▸ Source excerpt
━━━━━━━━━━━━━━━━━━━━━━━━━━━━━━

Tuesday, October 16th, 2012

Online Course Delivery: 5 Ways To Do It

By Dr. Jeanette Cates

The last thing you want is a surprise when it comes time to deliver your online course. But that’s exactly what will happen if you don’t consider your delivery options as early as the design phase. After all, the way you are going to deliver your course dictates the technology you need and the pacing and types of materials you will deliver.

Here are five delivery models that give you a wide range of choices in delivering your online course.

(1) Autoresponder Course

An autoresponder course is probably the easiest to set up, since you don’t even need a website. All you need is an autoresponder service, such as Aweber or GetResponse.

When you offer an autoresponder course, you set it up once, spacing the emails out to be delivered over time. Once those are set up, you’re ready to advertise the course!

If you’ve ever offered an email sequence from an optin page, then you have all of the skills you need. It’s an easy way to get started in delivering an online course.

(2) PDF Course

An autoresponder course is great, as long as your topic can be taught with text. But when those emails start to get too long or require visuals, then you probably want to use a PDF document.

Using a PDF to deliver the content, you can use a variety of fonts, images, and design aspects. You can make each “lesson” as long as you want.

And the best part is, you can easily deliver your PDF documents via an autoresponder. You often see this combination in Fixed Term Membership (FTM) courses. Students pay over time. And each week or each month they receive an email with the link to the PDF.

Again, this is a good way for anyone to deliver a course, regardless of your technical skill level. You can attach the PDF to your autoresponder email, but that is not recommended as it may be caught in the email filters.

The preferred approach is to create a download page for each PDF. Creating a download page can be done with your blog, using the robots meta plugin to “hide” the download page (set it to noindex, nofollow so the search engines don’t find it.)

━━━━━━━━━━━━━━━━━━━━━━━━━━━━━━

▸ Data items
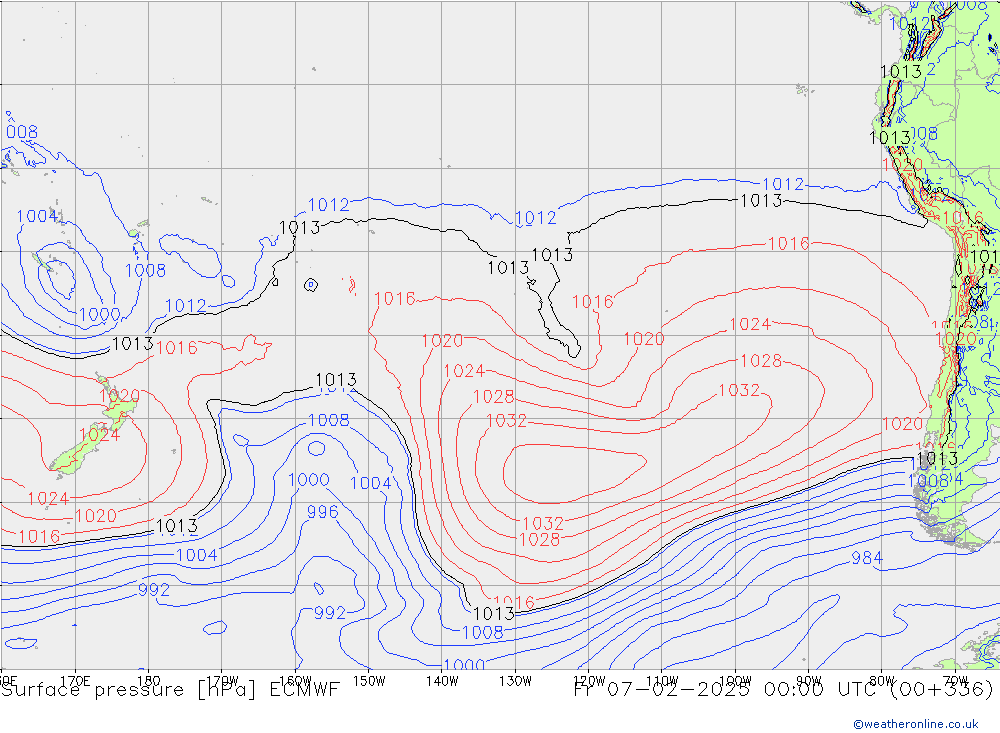This screenshot has width=1000, height=733.
Task: Click the 170W longitude label
Action: pyautogui.click(x=222, y=680)
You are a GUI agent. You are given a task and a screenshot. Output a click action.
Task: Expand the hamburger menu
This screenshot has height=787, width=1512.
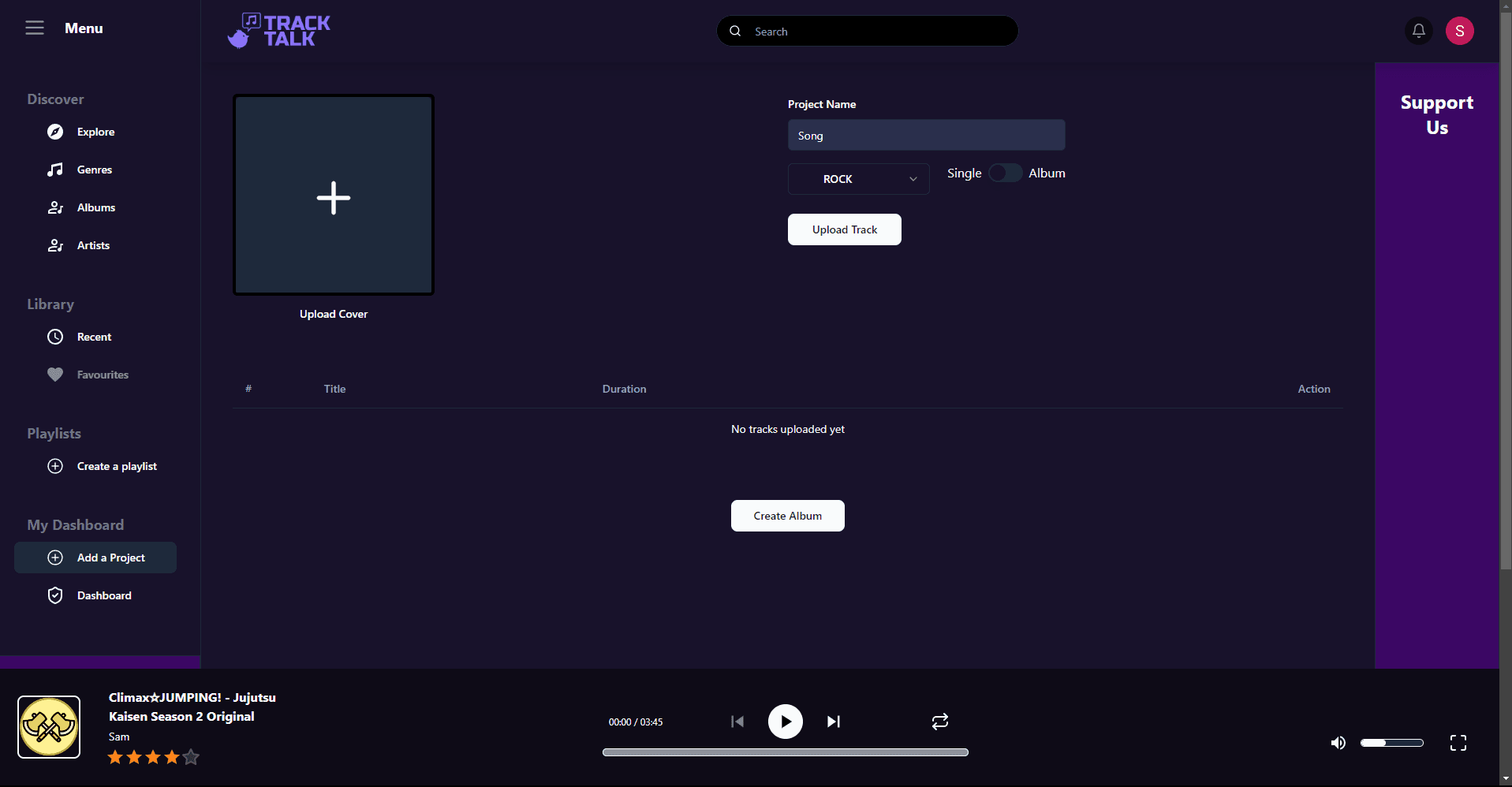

━━━━━━━━━━━━━━━━━━━━━━━━━━━━━━

▸ Written task 1
Transcribe the passage of the online course delivery article from "Online Course Delivery: 5" to "advertise the course!".
▸ Written task 2
In the online course delivery article, why is attaching a PDF to an autoresponder email not recommended?

▸ Worked answer 1
Online Course Delivery: 5 Ways To Do It

By Dr. Jeanette Cates

The last thing you want is a surprise when it comes time to deliver your online course. But that’s exactly what will happen if you don’t consider your delivery options as early as the design phase. After all, the way you are going to deliver your course dictates the technology you need and the pacing and types of materials you will deliver.

Here are five delivery models that give you a wide range of choices in delivering your online course.

(1) Autoresponder Course

An autoresponder course is probably the easiest to set up, since you don’t even need a website. All you need is an autoresponder service, such as Aweber or GetResponse.

When you offer an autoresponder course, you set it up once, spacing the emails out to be delivered over time. Once those are set up, you’re ready to advertise the course!

▸ Worked answer 2
It may be caught in the email filters.